▶ _Task instructions_
Your task is to set down the records below again, exactly.

▶ _Stored data_
- Opening Delimiter -

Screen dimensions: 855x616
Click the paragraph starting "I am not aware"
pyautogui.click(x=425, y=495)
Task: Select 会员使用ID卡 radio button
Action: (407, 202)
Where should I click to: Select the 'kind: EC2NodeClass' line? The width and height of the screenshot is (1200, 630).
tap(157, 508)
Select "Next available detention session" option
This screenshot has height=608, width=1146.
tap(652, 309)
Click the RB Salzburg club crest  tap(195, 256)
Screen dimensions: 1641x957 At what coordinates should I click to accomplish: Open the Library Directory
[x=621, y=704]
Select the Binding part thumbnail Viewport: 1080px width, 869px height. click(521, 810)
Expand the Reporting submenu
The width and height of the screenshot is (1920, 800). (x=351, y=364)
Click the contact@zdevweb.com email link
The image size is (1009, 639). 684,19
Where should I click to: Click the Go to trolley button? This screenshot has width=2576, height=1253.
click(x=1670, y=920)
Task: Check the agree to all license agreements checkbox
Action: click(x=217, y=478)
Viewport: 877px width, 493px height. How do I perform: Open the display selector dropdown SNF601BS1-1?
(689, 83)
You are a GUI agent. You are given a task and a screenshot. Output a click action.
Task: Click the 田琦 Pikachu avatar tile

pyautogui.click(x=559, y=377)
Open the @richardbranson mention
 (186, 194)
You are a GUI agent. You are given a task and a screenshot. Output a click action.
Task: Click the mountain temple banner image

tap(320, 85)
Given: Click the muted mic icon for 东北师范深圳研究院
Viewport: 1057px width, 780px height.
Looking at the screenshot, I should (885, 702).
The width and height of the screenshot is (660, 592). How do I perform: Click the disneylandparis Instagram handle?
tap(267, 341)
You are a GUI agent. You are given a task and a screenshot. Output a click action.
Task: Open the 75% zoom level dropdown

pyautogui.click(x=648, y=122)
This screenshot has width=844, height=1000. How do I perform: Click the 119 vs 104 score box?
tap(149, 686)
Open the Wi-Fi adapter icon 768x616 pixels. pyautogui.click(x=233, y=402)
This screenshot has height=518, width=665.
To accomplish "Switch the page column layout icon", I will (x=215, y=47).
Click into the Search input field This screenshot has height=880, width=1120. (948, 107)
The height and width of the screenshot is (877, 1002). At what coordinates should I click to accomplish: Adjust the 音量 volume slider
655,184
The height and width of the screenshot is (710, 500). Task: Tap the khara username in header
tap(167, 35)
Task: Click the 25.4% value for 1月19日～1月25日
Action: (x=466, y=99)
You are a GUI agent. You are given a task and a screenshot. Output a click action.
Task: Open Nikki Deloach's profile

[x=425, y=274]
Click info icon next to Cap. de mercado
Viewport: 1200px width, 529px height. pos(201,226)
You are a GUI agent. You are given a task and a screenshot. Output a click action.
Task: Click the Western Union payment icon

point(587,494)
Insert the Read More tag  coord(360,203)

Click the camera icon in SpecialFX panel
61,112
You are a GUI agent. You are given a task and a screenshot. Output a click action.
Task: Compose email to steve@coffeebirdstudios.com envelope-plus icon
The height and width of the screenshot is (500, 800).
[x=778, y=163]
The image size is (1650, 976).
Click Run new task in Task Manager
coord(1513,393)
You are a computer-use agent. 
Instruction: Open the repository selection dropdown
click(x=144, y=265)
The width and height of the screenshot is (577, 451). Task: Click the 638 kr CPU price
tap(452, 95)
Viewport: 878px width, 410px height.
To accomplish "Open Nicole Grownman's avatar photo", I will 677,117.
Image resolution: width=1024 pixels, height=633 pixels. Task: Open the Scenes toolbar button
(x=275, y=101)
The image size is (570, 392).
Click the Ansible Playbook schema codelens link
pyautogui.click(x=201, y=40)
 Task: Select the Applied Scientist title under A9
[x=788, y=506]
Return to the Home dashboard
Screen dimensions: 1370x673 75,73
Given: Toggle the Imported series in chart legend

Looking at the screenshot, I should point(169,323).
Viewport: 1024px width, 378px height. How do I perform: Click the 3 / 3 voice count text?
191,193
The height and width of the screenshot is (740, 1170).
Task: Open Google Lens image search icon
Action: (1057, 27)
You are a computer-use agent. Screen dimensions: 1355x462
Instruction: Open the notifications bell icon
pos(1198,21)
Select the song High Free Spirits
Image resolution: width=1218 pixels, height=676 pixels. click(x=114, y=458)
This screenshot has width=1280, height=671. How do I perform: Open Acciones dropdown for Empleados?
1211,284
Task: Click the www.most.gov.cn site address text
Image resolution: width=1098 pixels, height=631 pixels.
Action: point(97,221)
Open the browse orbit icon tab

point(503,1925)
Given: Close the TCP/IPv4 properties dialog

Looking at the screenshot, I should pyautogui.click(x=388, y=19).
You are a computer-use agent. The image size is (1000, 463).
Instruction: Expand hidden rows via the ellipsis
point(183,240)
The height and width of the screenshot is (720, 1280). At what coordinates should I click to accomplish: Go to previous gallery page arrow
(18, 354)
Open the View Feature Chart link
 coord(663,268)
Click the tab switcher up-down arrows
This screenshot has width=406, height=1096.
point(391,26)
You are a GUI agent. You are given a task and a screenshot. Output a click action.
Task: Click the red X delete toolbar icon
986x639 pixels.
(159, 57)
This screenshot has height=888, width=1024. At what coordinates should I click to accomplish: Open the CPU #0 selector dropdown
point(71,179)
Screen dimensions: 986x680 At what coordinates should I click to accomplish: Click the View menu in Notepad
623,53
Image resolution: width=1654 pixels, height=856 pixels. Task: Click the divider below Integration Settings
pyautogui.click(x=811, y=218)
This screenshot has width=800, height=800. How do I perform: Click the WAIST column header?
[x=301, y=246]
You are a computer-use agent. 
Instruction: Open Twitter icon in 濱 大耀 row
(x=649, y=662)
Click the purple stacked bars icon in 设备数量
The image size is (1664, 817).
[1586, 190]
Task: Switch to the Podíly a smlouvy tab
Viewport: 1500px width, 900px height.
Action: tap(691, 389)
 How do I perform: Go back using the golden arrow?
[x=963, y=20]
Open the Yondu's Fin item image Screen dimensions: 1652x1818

- Closing Delimiter -

▶ _Solution to the exercise_
Screen dimensions: 855x616
Click the paragraph starting "I am not aware"
pyautogui.click(x=425, y=495)
Task: Select 会员使用ID卡 radio button
Action: (407, 202)
Where should I click to: Select the 'kind: EC2NodeClass' line? The width and height of the screenshot is (1200, 630).
tap(157, 508)
Select "Next available detention session" option
This screenshot has height=608, width=1146.
tap(652, 309)
Click the RB Salzburg club crest  tap(195, 256)
Screen dimensions: 1641x957 At what coordinates should I click to accomplish: Open the Library Directory
[x=621, y=704]
Select the Binding part thumbnail Viewport: 1080px width, 869px height. click(521, 810)
Expand the Reporting submenu
The width and height of the screenshot is (1920, 800). (x=351, y=364)
Click the contact@zdevweb.com email link
The image size is (1009, 639). 684,19
Where should I click to: Click the Go to trolley button? This screenshot has width=2576, height=1253.
click(x=1670, y=920)
Task: Check the agree to all license agreements checkbox
Action: click(x=217, y=478)
Viewport: 877px width, 493px height. How do I perform: Open the display selector dropdown SNF601BS1-1?
(689, 83)
You are a GUI agent. You are given a task and a screenshot. Output a click action.
Task: Click the 田琦 Pikachu avatar tile

pyautogui.click(x=559, y=377)
Open the @richardbranson mention
 (186, 194)
You are a GUI agent. You are given a task and a screenshot. Output a click action.
Task: Click the mountain temple banner image

tap(320, 85)
Given: Click the muted mic icon for 东北师范深圳研究院
Viewport: 1057px width, 780px height.
Looking at the screenshot, I should (885, 702).
The width and height of the screenshot is (660, 592). How do I perform: Click the disneylandparis Instagram handle?
tap(267, 341)
You are a GUI agent. You are given a task and a screenshot. Output a click action.
Task: Open the 75% zoom level dropdown

pyautogui.click(x=648, y=122)
This screenshot has width=844, height=1000. How do I perform: Click the 119 vs 104 score box?
tap(149, 686)
Open the Wi-Fi adapter icon 768x616 pixels. pyautogui.click(x=233, y=402)
This screenshot has height=518, width=665.
To accomplish "Switch the page column layout icon", I will (x=215, y=47).
Click into the Search input field This screenshot has height=880, width=1120. (948, 107)
The height and width of the screenshot is (877, 1002). At what coordinates should I click to accomplish: Adjust the 音量 volume slider
655,184
The height and width of the screenshot is (710, 500). Task: Tap the khara username in header
tap(167, 35)
Task: Click the 25.4% value for 1月19日～1月25日
Action: (x=466, y=99)
You are a GUI agent. You are given a task and a screenshot. Output a click action.
Task: Open Nikki Deloach's profile

[x=425, y=274]
Click info icon next to Cap. de mercado
Viewport: 1200px width, 529px height. pos(201,226)
You are a GUI agent. You are given a task and a screenshot. Output a click action.
Task: Click the Western Union payment icon

point(587,494)
Insert the Read More tag  coord(360,203)

Click the camera icon in SpecialFX panel
61,112
You are a GUI agent. You are given a task and a screenshot. Output a click action.
Task: Compose email to steve@coffeebirdstudios.com envelope-plus icon
The height and width of the screenshot is (500, 800).
[x=778, y=163]
The image size is (1650, 976).
Click Run new task in Task Manager
coord(1513,393)
You are a computer-use agent. 
Instruction: Open the repository selection dropdown
click(x=144, y=265)
The width and height of the screenshot is (577, 451). Task: Click the 638 kr CPU price
tap(452, 95)
Viewport: 878px width, 410px height.
To accomplish "Open Nicole Grownman's avatar photo", I will 677,117.
Image resolution: width=1024 pixels, height=633 pixels. Task: Open the Scenes toolbar button
(x=275, y=101)
The image size is (570, 392).
Click the Ansible Playbook schema codelens link
pyautogui.click(x=201, y=40)
 Task: Select the Applied Scientist title under A9
[x=788, y=506]
Return to the Home dashboard
Screen dimensions: 1370x673 75,73
Given: Toggle the Imported series in chart legend

Looking at the screenshot, I should point(169,323).
Viewport: 1024px width, 378px height. How do I perform: Click the 3 / 3 voice count text?
191,193
The height and width of the screenshot is (740, 1170).
Task: Open Google Lens image search icon
Action: (1057, 27)
You are a computer-use agent. Screen dimensions: 1355x462
Instruction: Open the notifications bell icon
pos(1198,21)
Select the song High Free Spirits
Image resolution: width=1218 pixels, height=676 pixels. click(x=114, y=458)
This screenshot has width=1280, height=671. How do I perform: Open Acciones dropdown for Empleados?
1211,284
Task: Click the www.most.gov.cn site address text
Image resolution: width=1098 pixels, height=631 pixels.
Action: point(97,221)
Open the browse orbit icon tab

point(503,1925)
Given: Close the TCP/IPv4 properties dialog

Looking at the screenshot, I should pyautogui.click(x=388, y=19).
You are a computer-use agent. The image size is (1000, 463).
Instruction: Expand hidden rows via the ellipsis
point(183,240)
The height and width of the screenshot is (720, 1280). At what coordinates should I click to accomplish: Go to previous gallery page arrow
(18, 354)
Open the View Feature Chart link
 coord(663,268)
Click the tab switcher up-down arrows
This screenshot has width=406, height=1096.
point(391,26)
You are a GUI agent. You are given a task and a screenshot. Output a click action.
Task: Click the red X delete toolbar icon
986x639 pixels.
(159, 57)
This screenshot has height=888, width=1024. At what coordinates should I click to accomplish: Open the CPU #0 selector dropdown
point(71,179)
Screen dimensions: 986x680 At what coordinates should I click to accomplish: Click the View menu in Notepad
623,53
Image resolution: width=1654 pixels, height=856 pixels. Task: Click the divider below Integration Settings
pyautogui.click(x=811, y=218)
This screenshot has width=800, height=800. How do I perform: Click the WAIST column header?
[x=301, y=246]
You are a computer-use agent. 
Instruction: Open Twitter icon in 濱 大耀 row
(x=649, y=662)
Click the purple stacked bars icon in 设备数量
The image size is (1664, 817).
[1586, 190]
Task: Switch to the Podíly a smlouvy tab
Viewport: 1500px width, 900px height.
Action: tap(691, 389)
 How do I perform: Go back using the golden arrow?
[x=963, y=20]
Open the Yondu's Fin item image Screen dimensions: 1652x1818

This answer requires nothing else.